** DATA FOR THIS TASK **
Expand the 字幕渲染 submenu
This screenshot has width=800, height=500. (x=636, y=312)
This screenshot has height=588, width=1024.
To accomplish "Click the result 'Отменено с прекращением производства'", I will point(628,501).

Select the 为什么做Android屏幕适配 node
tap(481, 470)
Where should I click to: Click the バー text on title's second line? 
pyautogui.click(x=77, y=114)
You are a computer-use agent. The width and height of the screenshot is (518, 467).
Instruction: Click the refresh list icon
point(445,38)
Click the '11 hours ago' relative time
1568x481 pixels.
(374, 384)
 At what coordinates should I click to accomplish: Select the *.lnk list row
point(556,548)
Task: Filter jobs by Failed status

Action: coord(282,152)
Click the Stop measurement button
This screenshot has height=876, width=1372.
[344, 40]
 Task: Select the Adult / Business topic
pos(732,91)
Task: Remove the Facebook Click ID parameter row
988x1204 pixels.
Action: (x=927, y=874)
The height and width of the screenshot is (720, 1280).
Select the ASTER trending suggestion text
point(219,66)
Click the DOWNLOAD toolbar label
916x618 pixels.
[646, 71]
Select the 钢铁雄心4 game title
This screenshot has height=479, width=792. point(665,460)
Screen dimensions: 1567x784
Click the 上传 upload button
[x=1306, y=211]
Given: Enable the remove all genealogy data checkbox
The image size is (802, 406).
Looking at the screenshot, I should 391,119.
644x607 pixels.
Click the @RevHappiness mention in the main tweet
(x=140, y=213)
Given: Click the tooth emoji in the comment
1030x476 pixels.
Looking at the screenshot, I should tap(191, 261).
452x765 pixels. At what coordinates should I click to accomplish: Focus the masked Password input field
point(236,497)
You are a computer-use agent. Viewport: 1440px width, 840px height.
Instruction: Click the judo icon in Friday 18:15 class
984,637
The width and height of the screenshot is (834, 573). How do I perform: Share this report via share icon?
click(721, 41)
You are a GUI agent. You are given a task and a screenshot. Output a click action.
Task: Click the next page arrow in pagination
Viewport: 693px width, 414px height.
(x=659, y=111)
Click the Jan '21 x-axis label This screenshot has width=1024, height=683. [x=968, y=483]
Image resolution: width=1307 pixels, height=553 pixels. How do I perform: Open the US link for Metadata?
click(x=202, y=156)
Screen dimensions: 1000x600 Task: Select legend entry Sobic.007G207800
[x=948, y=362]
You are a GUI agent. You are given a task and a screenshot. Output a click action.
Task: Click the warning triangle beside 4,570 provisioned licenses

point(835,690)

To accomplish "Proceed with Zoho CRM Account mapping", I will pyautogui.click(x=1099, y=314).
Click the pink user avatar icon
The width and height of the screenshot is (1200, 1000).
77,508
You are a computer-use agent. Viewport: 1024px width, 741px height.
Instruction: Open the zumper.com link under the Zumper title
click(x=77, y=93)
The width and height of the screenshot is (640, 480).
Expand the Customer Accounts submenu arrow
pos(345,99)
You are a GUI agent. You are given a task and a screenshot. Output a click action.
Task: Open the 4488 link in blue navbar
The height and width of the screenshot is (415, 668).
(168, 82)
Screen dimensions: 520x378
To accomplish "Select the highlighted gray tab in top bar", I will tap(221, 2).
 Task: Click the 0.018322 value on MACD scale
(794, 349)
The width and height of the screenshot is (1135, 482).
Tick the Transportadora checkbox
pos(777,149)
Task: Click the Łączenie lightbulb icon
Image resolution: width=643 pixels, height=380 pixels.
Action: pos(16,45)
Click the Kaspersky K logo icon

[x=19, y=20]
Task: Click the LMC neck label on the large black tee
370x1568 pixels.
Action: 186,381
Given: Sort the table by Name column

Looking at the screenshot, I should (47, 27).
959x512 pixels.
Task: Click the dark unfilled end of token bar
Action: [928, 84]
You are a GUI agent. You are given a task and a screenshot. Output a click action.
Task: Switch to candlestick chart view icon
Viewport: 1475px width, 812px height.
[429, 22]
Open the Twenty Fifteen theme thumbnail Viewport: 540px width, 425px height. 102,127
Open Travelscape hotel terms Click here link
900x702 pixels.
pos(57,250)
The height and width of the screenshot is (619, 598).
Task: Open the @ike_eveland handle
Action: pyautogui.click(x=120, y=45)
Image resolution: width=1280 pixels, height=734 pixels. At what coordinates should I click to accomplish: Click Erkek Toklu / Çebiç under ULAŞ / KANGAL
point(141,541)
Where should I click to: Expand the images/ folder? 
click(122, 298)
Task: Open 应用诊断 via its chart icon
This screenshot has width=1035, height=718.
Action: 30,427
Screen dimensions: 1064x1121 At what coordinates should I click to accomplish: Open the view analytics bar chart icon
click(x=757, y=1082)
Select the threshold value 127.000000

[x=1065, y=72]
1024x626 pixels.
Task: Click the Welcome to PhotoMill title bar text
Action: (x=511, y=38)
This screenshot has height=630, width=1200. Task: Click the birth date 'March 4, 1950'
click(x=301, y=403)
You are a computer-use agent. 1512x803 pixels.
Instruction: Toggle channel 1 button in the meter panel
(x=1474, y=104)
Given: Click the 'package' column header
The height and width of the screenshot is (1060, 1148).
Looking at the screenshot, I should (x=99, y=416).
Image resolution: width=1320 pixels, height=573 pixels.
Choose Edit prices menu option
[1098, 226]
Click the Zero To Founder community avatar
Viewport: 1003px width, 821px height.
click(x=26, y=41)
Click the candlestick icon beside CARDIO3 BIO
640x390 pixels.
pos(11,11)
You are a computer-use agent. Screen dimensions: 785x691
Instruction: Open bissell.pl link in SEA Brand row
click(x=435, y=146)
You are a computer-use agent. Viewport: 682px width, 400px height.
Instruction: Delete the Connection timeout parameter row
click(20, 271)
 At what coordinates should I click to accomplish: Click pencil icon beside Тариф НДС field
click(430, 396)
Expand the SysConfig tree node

** EXERCISE **
Transcribe the full listing exactly, leaving out no line.

** ANSWER FOR THE TASK **
Expand the 字幕渲染 submenu
This screenshot has width=800, height=500. (x=636, y=312)
This screenshot has height=588, width=1024.
To accomplish "Click the result 'Отменено с прекращением производства'", I will point(628,501).

Select the 为什么做Android屏幕适配 node
tap(481, 470)
Where should I click to: Click the バー text on title's second line? 
pyautogui.click(x=77, y=114)
You are a computer-use agent. The width and height of the screenshot is (518, 467).
Instruction: Click the refresh list icon
point(445,38)
Click the '11 hours ago' relative time
1568x481 pixels.
(374, 384)
 At what coordinates should I click to accomplish: Select the *.lnk list row
point(556,548)
Task: Filter jobs by Failed status

Action: coord(282,152)
Click the Stop measurement button
This screenshot has height=876, width=1372.
[344, 40]
 Task: Select the Adult / Business topic
pos(732,91)
Task: Remove the Facebook Click ID parameter row
988x1204 pixels.
Action: (x=927, y=874)
The height and width of the screenshot is (720, 1280).
Select the ASTER trending suggestion text
point(219,66)
Click the DOWNLOAD toolbar label
916x618 pixels.
[646, 71]
Select the 钢铁雄心4 game title
This screenshot has height=479, width=792. point(665,460)
Screen dimensions: 1567x784
Click the 上传 upload button
[x=1306, y=211]
Given: Enable the remove all genealogy data checkbox
The image size is (802, 406).
Looking at the screenshot, I should 391,119.
644x607 pixels.
Click the @RevHappiness mention in the main tweet
(x=140, y=213)
Given: Click the tooth emoji in the comment
1030x476 pixels.
Looking at the screenshot, I should tap(191, 261).
452x765 pixels. At what coordinates should I click to accomplish: Focus the masked Password input field
point(236,497)
You are a computer-use agent. Viewport: 1440px width, 840px height.
Instruction: Click the judo icon in Friday 18:15 class
984,637
The width and height of the screenshot is (834, 573). How do I perform: Share this report via share icon?
click(721, 41)
You are a GUI agent. You are given a task and a screenshot. Output a click action.
Task: Click the next page arrow in pagination
Viewport: 693px width, 414px height.
(x=659, y=111)
Click the Jan '21 x-axis label This screenshot has width=1024, height=683. [x=968, y=483]
Image resolution: width=1307 pixels, height=553 pixels. How do I perform: Open the US link for Metadata?
click(x=202, y=156)
Screen dimensions: 1000x600 Task: Select legend entry Sobic.007G207800
[x=948, y=362]
You are a GUI agent. You are given a task and a screenshot. Output a click action.
Task: Click the warning triangle beside 4,570 provisioned licenses

point(835,690)

To accomplish "Proceed with Zoho CRM Account mapping", I will pyautogui.click(x=1099, y=314).
Click the pink user avatar icon
The width and height of the screenshot is (1200, 1000).
77,508
You are a computer-use agent. Viewport: 1024px width, 741px height.
Instruction: Open the zumper.com link under the Zumper title
click(x=77, y=93)
The width and height of the screenshot is (640, 480).
Expand the Customer Accounts submenu arrow
pos(345,99)
You are a GUI agent. You are given a task and a screenshot. Output a click action.
Task: Open the 4488 link in blue navbar
The height and width of the screenshot is (415, 668).
(168, 82)
Screen dimensions: 520x378
To accomplish "Select the highlighted gray tab in top bar", I will tap(221, 2).
 Task: Click the 0.018322 value on MACD scale
(794, 349)
The width and height of the screenshot is (1135, 482).
Tick the Transportadora checkbox
pos(777,149)
Task: Click the Łączenie lightbulb icon
Image resolution: width=643 pixels, height=380 pixels.
Action: pos(16,45)
Click the Kaspersky K logo icon

[x=19, y=20]
Task: Click the LMC neck label on the large black tee
370x1568 pixels.
Action: 186,381
Given: Sort the table by Name column

Looking at the screenshot, I should (47, 27).
959x512 pixels.
Task: Click the dark unfilled end of token bar
Action: [928, 84]
You are a GUI agent. You are given a task and a screenshot. Output a click action.
Task: Switch to candlestick chart view icon
Viewport: 1475px width, 812px height.
[429, 22]
Open the Twenty Fifteen theme thumbnail Viewport: 540px width, 425px height. 102,127
Open Travelscape hotel terms Click here link
900x702 pixels.
pos(57,250)
The height and width of the screenshot is (619, 598).
Task: Open the @ike_eveland handle
Action: pyautogui.click(x=120, y=45)
Image resolution: width=1280 pixels, height=734 pixels. At what coordinates should I click to accomplish: Click Erkek Toklu / Çebiç under ULAŞ / KANGAL
point(141,541)
Where should I click to: Expand the images/ folder? 
click(122, 298)
Task: Open 应用诊断 via its chart icon
This screenshot has width=1035, height=718.
Action: 30,427
Screen dimensions: 1064x1121 At what coordinates should I click to accomplish: Open the view analytics bar chart icon
click(x=757, y=1082)
Select the threshold value 127.000000

[x=1065, y=72]
1024x626 pixels.
Task: Click the Welcome to PhotoMill title bar text
Action: (x=511, y=38)
This screenshot has height=630, width=1200. Task: Click the birth date 'March 4, 1950'
click(x=301, y=403)
You are a computer-use agent. 1512x803 pixels.
Instruction: Toggle channel 1 button in the meter panel
(x=1474, y=104)
Given: Click the 'package' column header
The height and width of the screenshot is (1060, 1148).
Looking at the screenshot, I should (x=99, y=416).
Image resolution: width=1320 pixels, height=573 pixels.
Choose Edit prices menu option
[1098, 226]
Click the Zero To Founder community avatar
Viewport: 1003px width, 821px height.
click(x=26, y=41)
Click the candlestick icon beside CARDIO3 BIO
640x390 pixels.
pos(11,11)
You are a computer-use agent. Screen dimensions: 785x691
Instruction: Open bissell.pl link in SEA Brand row
click(x=435, y=146)
You are a computer-use agent. Viewport: 682px width, 400px height.
Instruction: Delete the Connection timeout parameter row
click(20, 271)
 At what coordinates should I click to accomplish: Click pencil icon beside Тариф НДС field
click(430, 396)
Expand the SysConfig tree node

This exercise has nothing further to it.